To regain eternal life we must again take up our service to the Supreme Lord, following His instructions in the Bhagavad-gita and other scriptures. “For one who worships Me,” Krsna says, “engaging in devotional service and always meditating upon Me, I am the swift deliverer from the ocean of birth and death.”
So, what are we going to do? Throw down our scalpels and stethoscopes, raise our hands to heaven, and forget all about our mortal bodies? Of course not. The human body, although temporary, should be kept as healthy as possible so that we can serve Krsna and gain release from all suffering.
But are today’s health-care customers really concerned with health? If so, then why do the same Americans who spend $300 billion on health care also spend $25 billion on cigarettes and $46 billion on alcoholic beverages? According to Surgeon General Koop, smoking contributes to 30 percent of all cancer deaths and to 85 percent of lung-cancer deaths. Cancer is the number two killer in the U.S. Smokers are also more prone to other diseases, including heart disease, the number-one killer.
And the surgeon general also warns that regular consumption of alcohol increases the risk of disease of the liver, heart, stomach, and pancreas and is known to cause cancer of the mouth, larynx, and colon. Drinking has also been linked to brain damage and birth defects.
So if Americans are so health conscious, why don’t they quit drinking and smoking? And with gonorrhea, syphilis, herpes, and AIDS—all direct results of promiscuity—ruining millions of lives each year, why can’t people who consider their mortal bodies all-important give up illicit, extramarital sex?
Devotees of Krsna, because of the transcendental satisfaction they experience in their service to Him, easily refrain from smoking, drinking, and illicit sex. In addition, they completely avoid eating meat, which has also been linked to cancer and other diseases. The Vedic scriptures state that intoxication, meat-eating, and illicit sex are detrimental to spiritual progress.

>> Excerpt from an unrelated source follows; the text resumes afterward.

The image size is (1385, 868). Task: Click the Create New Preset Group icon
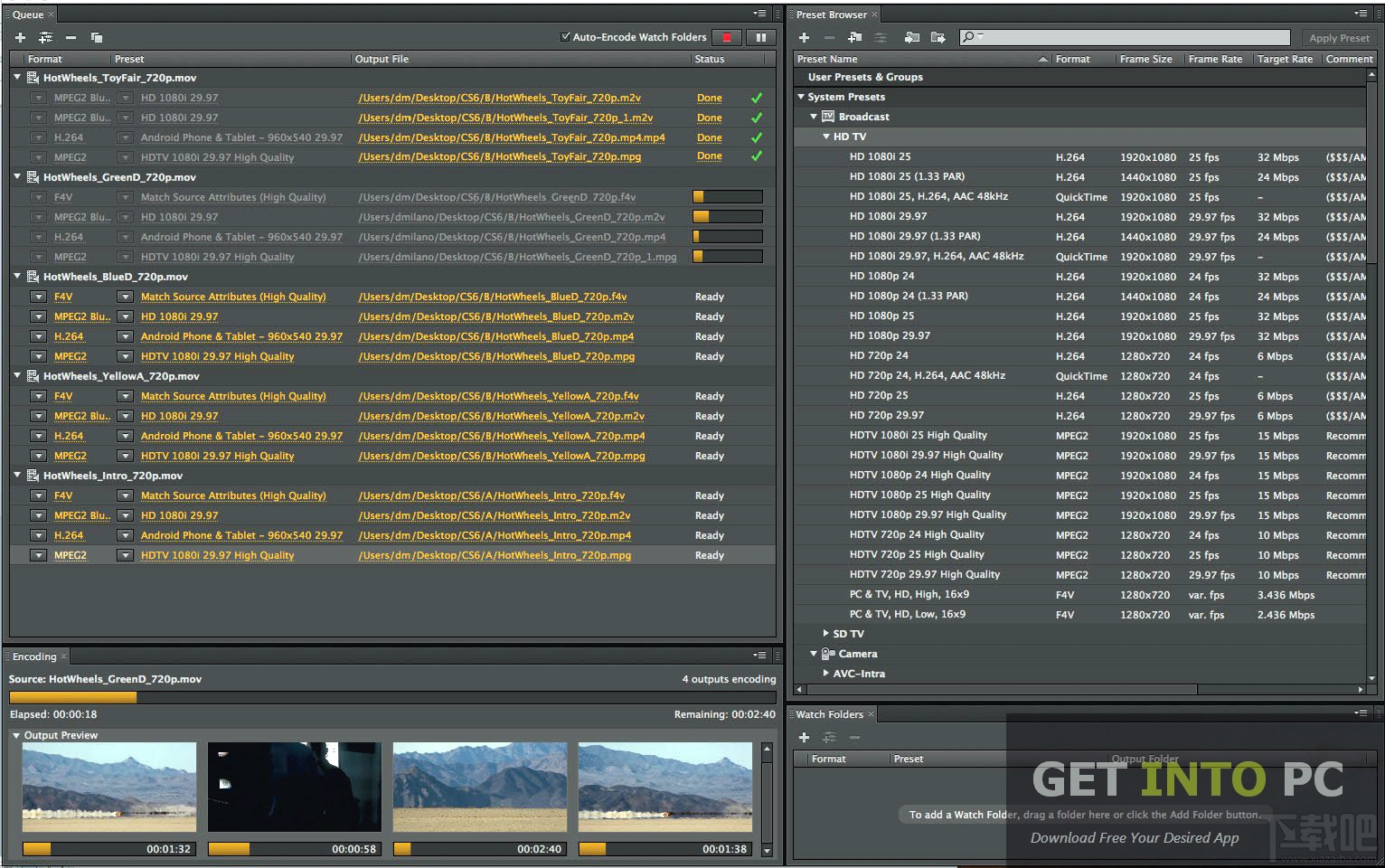click(854, 37)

They dampen our desire to serve Krsna, block our return to the spiritual world, and thus delay our escape from birth, old age, disease, and death. In particular, the Srimad-Bhagavatam states that the only person completely incapable of spiritual advancement is the meat-eater.

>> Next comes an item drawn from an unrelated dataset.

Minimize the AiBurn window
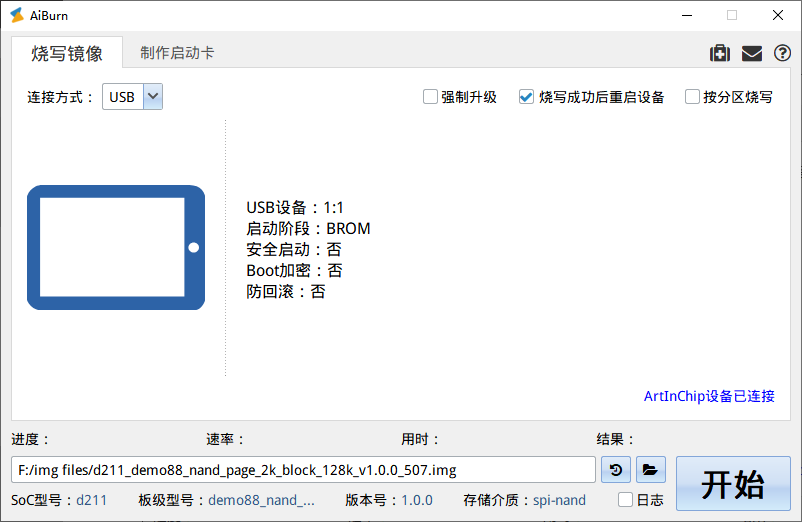 pos(686,15)
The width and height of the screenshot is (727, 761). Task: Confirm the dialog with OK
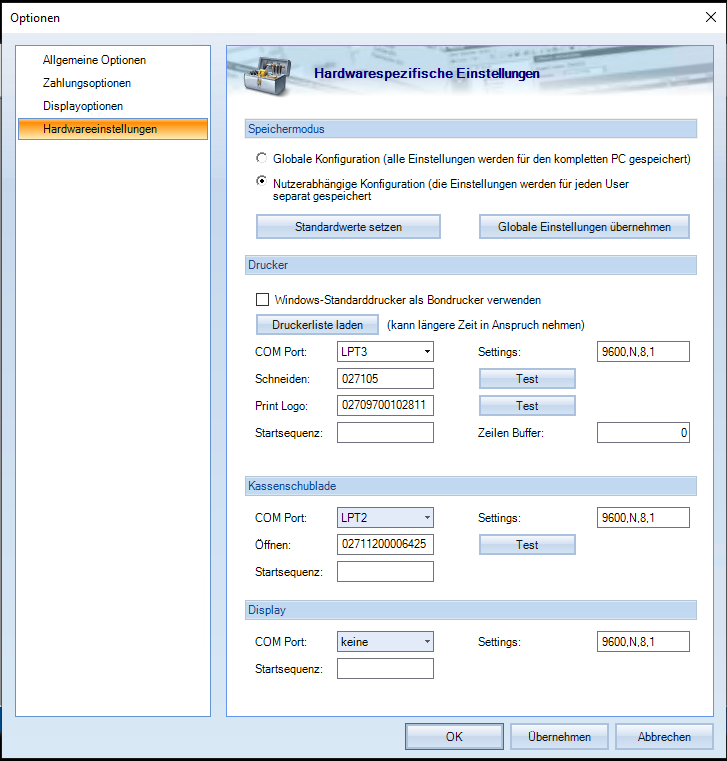click(454, 737)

Devotees are not under the illusion that they will be able to keep their bodies healthy forever, so the reason they give up intoxication, meat-eating, and illicit sex is not to preserve their physical health but to increase their spiritual awareness. Still, it is significant that the very activities the Vedic literatures single out as spiritually detrimental are also physically harmful. This is a clear indication that the human body is specifically designed for making a spiritual solution to suffering. As the Vedanta-sutra proclaims, “Human life is meant for spiritual advancement.”
There are many ways to handle your physical health-care expenses. You can sign up for Blue Cross/Blue Shield, join a health maintenance organization, or take advantage of Medicare, Medicaid, or your local free clinic. And with health-care advertising coming into style, you’ll be getting new offers every time you open a newspaper or switch on the TV.
So why not consider a spiritual health-care plan? So far, the health-care industry has offered us an unrealistic, unattainable objective: eternal, misery-free life in the physical body. But the objective of the spiritual plan—eternal, misery-free life in the spiritual world—is available to anyone who practices devotional service to Krsna. And devotional service to Krsna is a most enjoyable cure. Ask any devotee. In addition, on the spiritual plan you’ll be able to free yourself from all physically destructive habits, minimize your visits to the hospital, and see the inevitable miseries of birth, old age, disease, and death for what they really are—reminders that the physical world is not, and never will be, our eternal home.